Un’ultima criticità riguarda le condizioni per il rimpatrio: bisogna essere residenti in Italia da prima del 23 dicembre oppure avere “un motivo di assoluta necessità” da autocertificare. Il che appare ancora una volta singolare: se un cittadino italiano ha preso la residenza nel Regno Unito perde i suoi diritti di cittadino italiano?

Altrettanto discutibile la condizione sanitaria: test anti Covid (ovviamente negativo), prima dell’imbarco, test all’arrivo in Italia. E fin qui tutto bene, all’insegna della “massima prudenza”. Ma che cosa dire dell’obbligo di isolamento per 14 giorni “a prescindere dall’esito del test”? Sono presunti colpevoli anche se hanno due test negativi a distanza di pochi giorni?
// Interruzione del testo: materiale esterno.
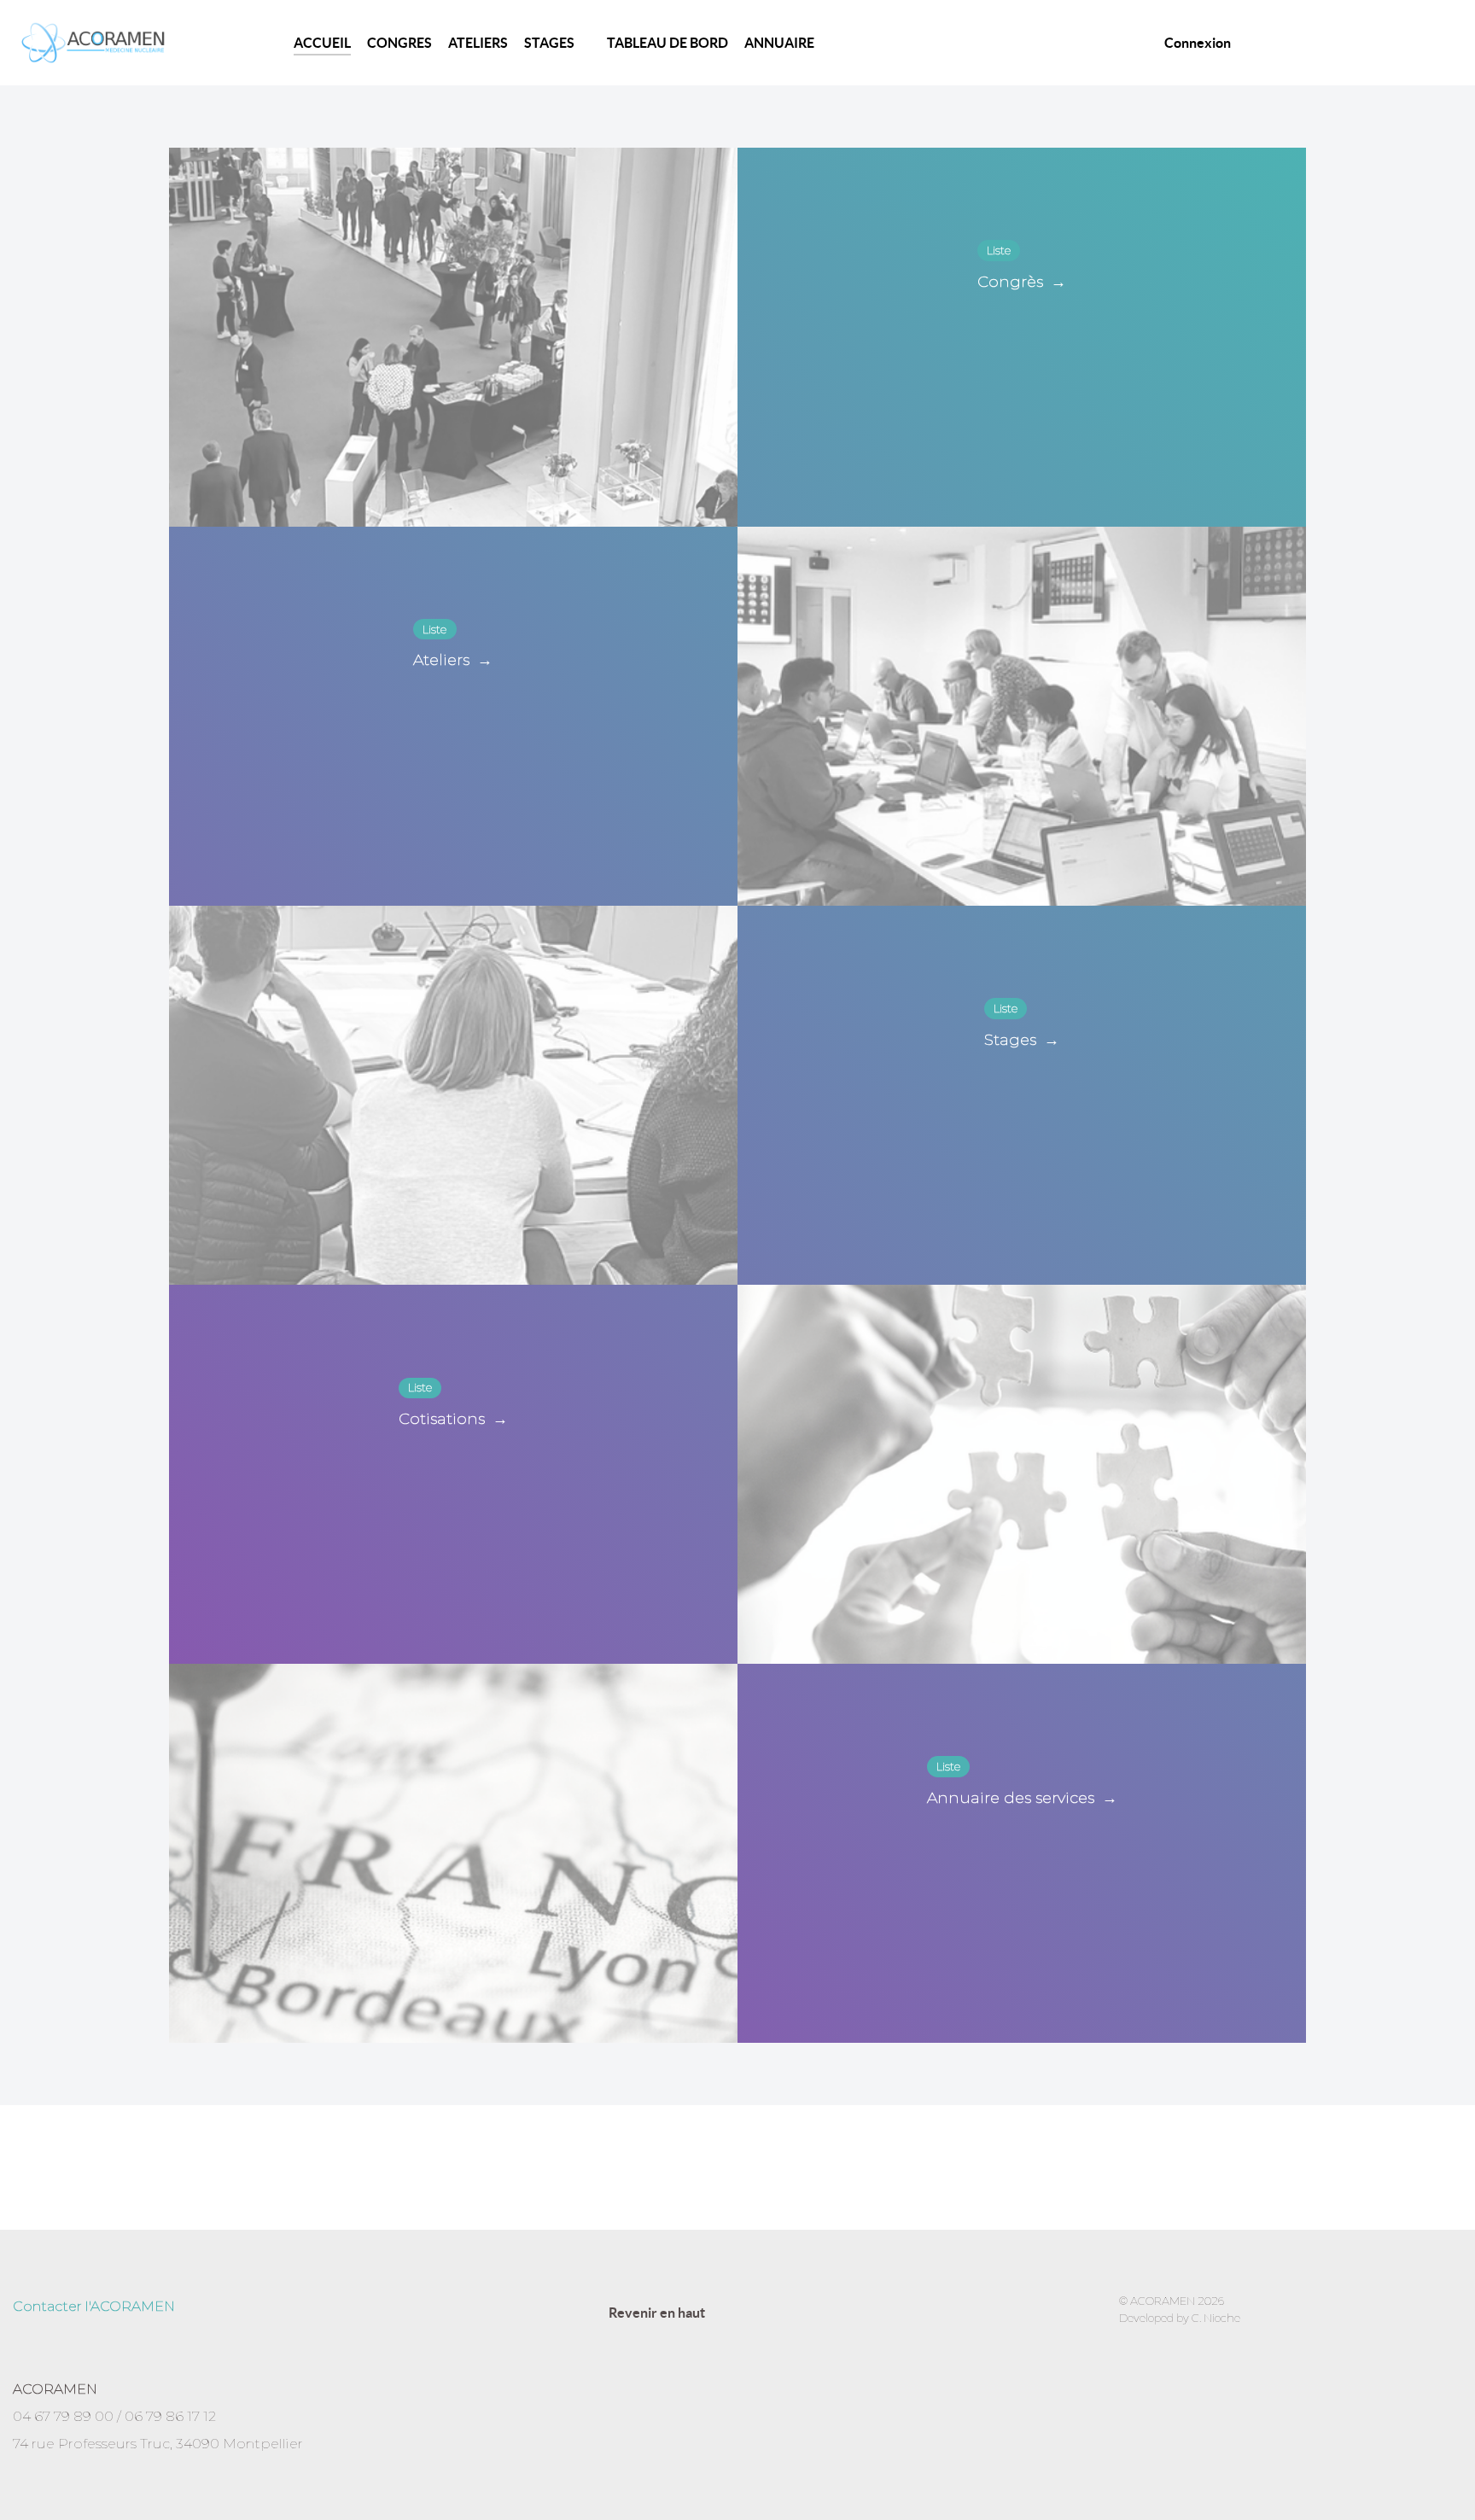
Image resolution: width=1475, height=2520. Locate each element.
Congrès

Di slogan in slogan, si è passati da febbraio con “abbraccia un cinese” a dicembre con “Dio stramaledica gli inglesi”. Peccato che siano cittadini italiani.

Buon Natale. Anche alla perfida Albione.

Post scriptum

Il giorno dopo essere tornati con due tamponi negativi (prima della partenza e all’arrivo nell’aeroporto italiano) i malcapitati cittadini italiani di serie B rientrati dal Regno Unito vengono contattati dalla Asl per eseguire un nuovo tampone. Il motivo? «Per maggiore sicurezza, controllare la diffusione della variante inglese», bla bla bla. Ma almeno un ulteriore tampone negativo (il terzo) cancella l’obbligo di quarantena? «No, quella resta». Beh, almeno a quest’ultima presa in giro i cittadini italiani di serie B hanno potuto sottrarsi (quelli di serie C, purtroppo, sono tuttora bloccati nel Regno Unito).